(Beginning of Record set)

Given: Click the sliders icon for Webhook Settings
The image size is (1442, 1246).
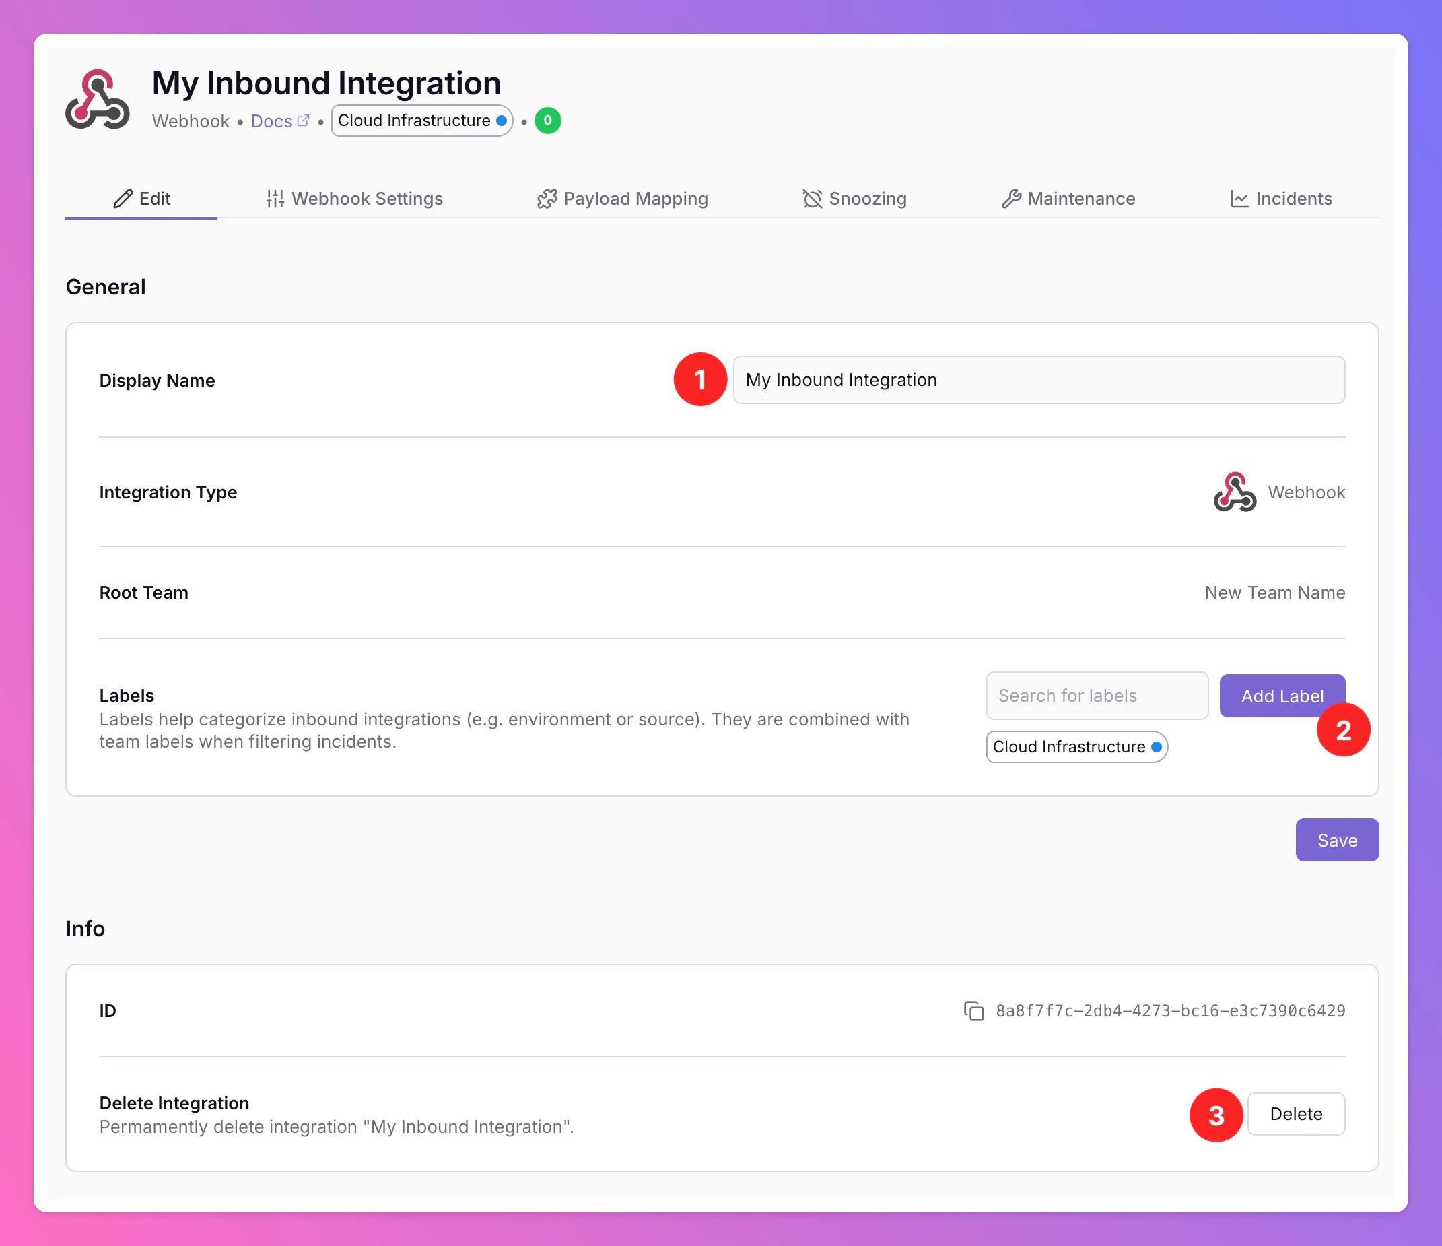Looking at the screenshot, I should 275,199.
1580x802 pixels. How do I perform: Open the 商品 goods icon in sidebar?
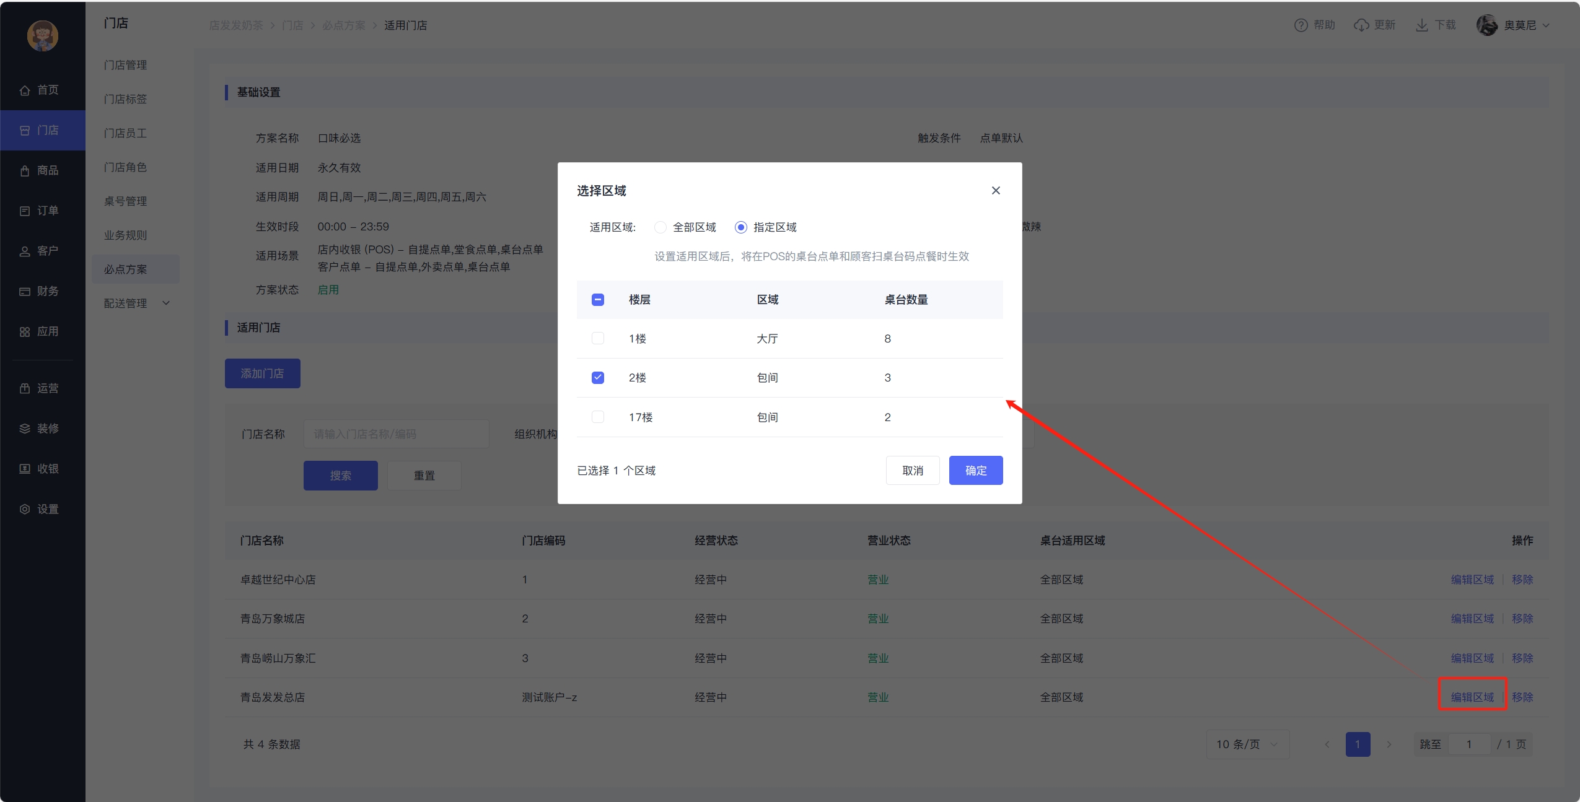pos(25,171)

(End of Record set)

Without the pictures, repeat exactly the lines running from the line containing "The image size is (1442, 1246)." through the end of the data, both ends included.

_Task answer_
The image size is (1442, 1246).
Looking at the screenshot, I should 275,199.
1580x802 pixels. How do I perform: Open the 商品 goods icon in sidebar?
pos(25,171)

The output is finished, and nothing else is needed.